— Work to do —
From the items below, collect each line that contains the word "height", matching case exactly.

— Data lines —

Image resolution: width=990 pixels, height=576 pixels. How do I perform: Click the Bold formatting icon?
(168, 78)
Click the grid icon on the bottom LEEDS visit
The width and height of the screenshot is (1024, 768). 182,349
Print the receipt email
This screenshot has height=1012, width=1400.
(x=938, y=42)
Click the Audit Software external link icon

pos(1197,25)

— Full response —
Image resolution: width=990 pixels, height=576 pixels. How do I perform: Click the Bold formatting icon?
The width and height of the screenshot is (1024, 768). 182,349
This screenshot has height=1012, width=1400.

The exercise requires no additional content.